Spices: Pepper, ginger, cinnamon, cardamom, nutmeg, cloves

In addition to introducing the specifics of dining at the d’Este court in Ferrara, we also discuss the food in Italy before contact with the Americas more broadly.  Finally, I show the class a couple of illustrated pages taken from a manuscript recording festivities in the coastal town of Pesaro (in the Marche) organized to celebrate the marriage of Costanzo Sforza and Camilla Marzano d’Aragona at the end of May 1475. Folio 77v depicts the god, Silenus, and the author mentions the sweet wines and twisted sugared wafer enjoyed by attendees, and describes the “triumphal chariot made wholly of gilded sugar” upon which sat a figure of Justice holding sword and scales. The author notes that the god had an antique vase with gilded cloves, almonds, hazelnuts, cinnamon, oranges, pine seeds, quince marmalade, and more. At the conclusion of this discussion and inspired by reading the descriptions, the students turn to their basket items and to the assignment.

Because many of the food ingredients are unfamiliar to the students,  I first used Renaissance Chopped as an excuse to prepare a variety of dishes to share during the final exam period. Those dishes featured millet, fennel, and pomegranate so that the students could taste new foods.


When I did the activity most recently, rather than bring in prepared dishes, I provided the students with lists of pantry items and pictures, brought in a few raw samples, and encouraged them to read about the ingredients using their digital devices. I also brought examples of the spices so they could smell the aromatics. However, most students preferred reading about the ingredients and didn’t engage with the samples as I’d hoped.  


Reflection

In both iterations of the assignment to date, the students were engaged and were able to present sophisticated visions for their meal. I felt it was more successful in my lower-level class because of the increased number of students, which included studio art and design majors in addition to art history students. I also provided more visual and contextual information, and the students spent more time learning about the different ingredients online, came up with much more elaborate drawings, and provided more in-depth descriptions of their food.
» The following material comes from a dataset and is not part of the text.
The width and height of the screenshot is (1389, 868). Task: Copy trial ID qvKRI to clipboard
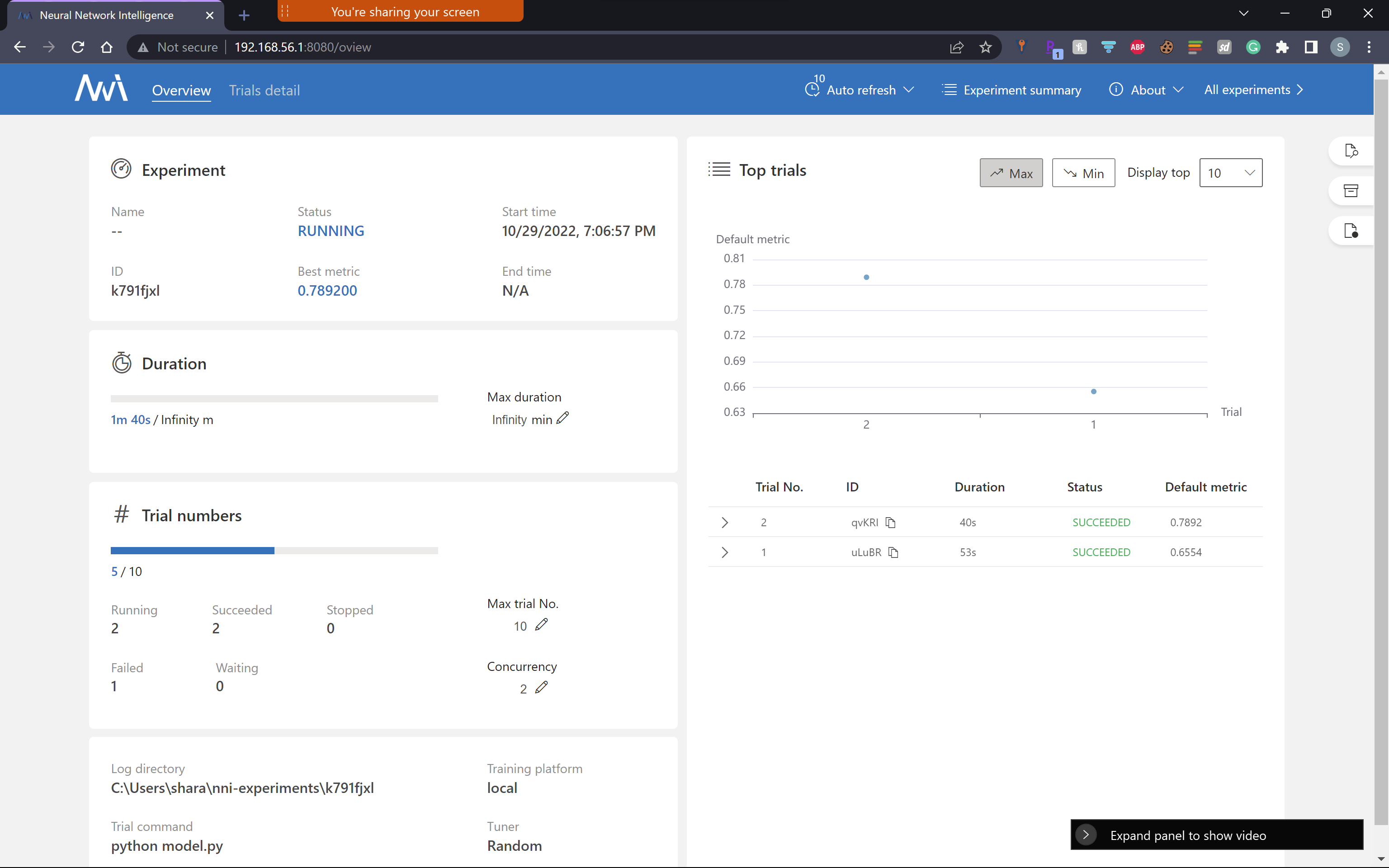coord(890,523)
Another change was to move the assignment to a class period nearer to midterms when the students were beginning to burn out. The change in the pacing of the class, the shift in the content, and the time set aside for creative activity and collaboration helped revive the energy in the classroom.

Now I am considering how to revise the activity for a short-term education abroad setting.

 

Resources:

Albala, Ken. Eating Right in the Renaissance, Berkeley: University of California Press, 2002 and The Food History Reader: Primary Sources. London and New York: Bloomsbury Academic, 2014.
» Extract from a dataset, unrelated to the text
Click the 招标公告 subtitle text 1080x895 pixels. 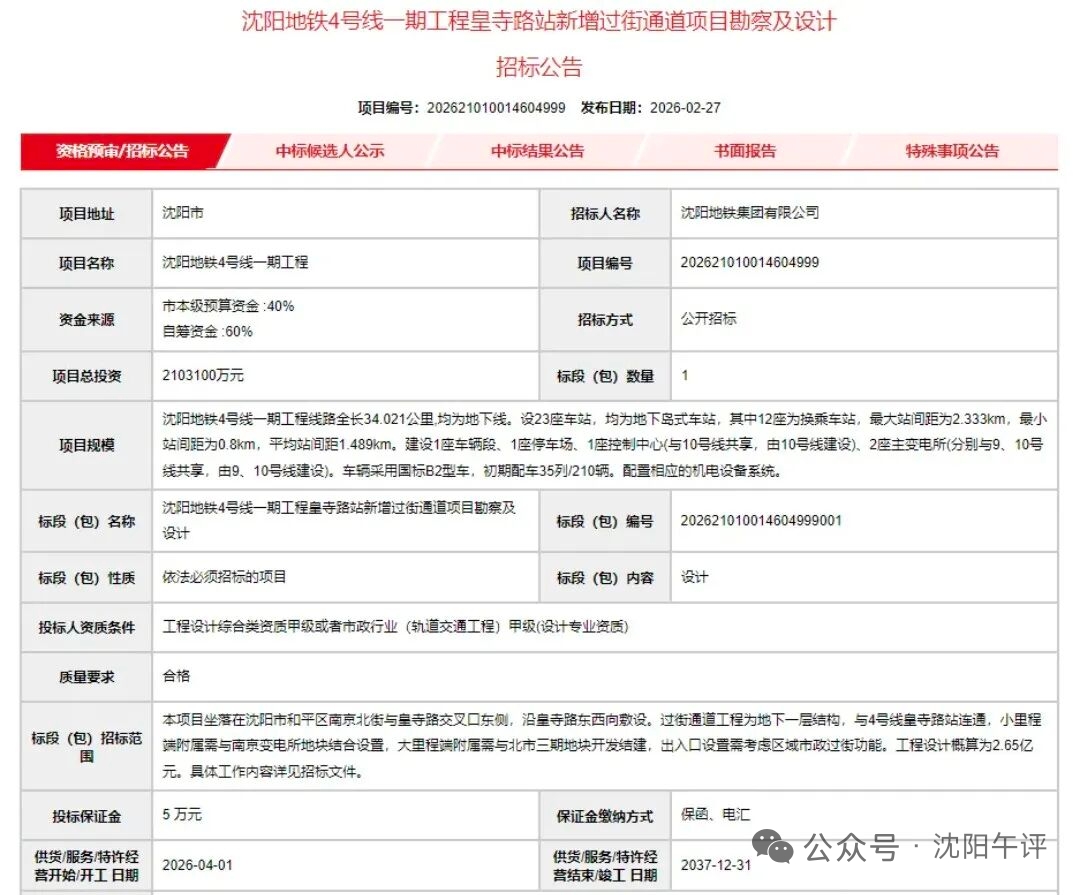tap(539, 67)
Bridgeman, Jane & Alan Griffiths.  A Renaissance wedding: the celebrations at Pesaro for the marriage of Costanzo Sforza & Camilla Marzano d’Aragona, 26-30 May 1475. London: Turnhout Harvey Miller, 2013.

Bosi, Giovanni, Anna Maria Mecuri, Chiara Guarnieri, & Marta Bandini Mazzanti,“Luxury food and ornamental plants at the 15th century A.D. Renaissance court of the Este family (Ferrara, northern Italy),” Vegetatian History and Archaeobotony, 18 (2009): 389-402.

Freedman, Paul. Out of the East: Spices and the Medieval Imagination. New Haven and London: Yale University Press, 2008.

Ghirardo, Diana. “Mediterranean Pathways: Exotic Flora, Fauna and Food in Renaissance Ferrara.” California Italian Studies (2010): 1-11.

 

2 responses to “Renaissance “Chopped”: Mixing the history of food in Renaissance Italy and  food competitions”

  1. Muffet Jones says:

    What a wonderful idea! I’m definitely doing this in my next Renaissance section. Thanks so much for the creative idea!

  2. Adam says:

    I’m so inspired by your lesson plan and it sounds like it created a hunger for lifelong learning among the students. I am surprised that the students preferred to read about the ingredients rather than interact with the actual food sources themselves…I love exploring ways to make ‘the classics’ relevant to contemporary life and your lesson takes the cake (both puns intended of course!). Thank you for sharing, it is truly food for thought.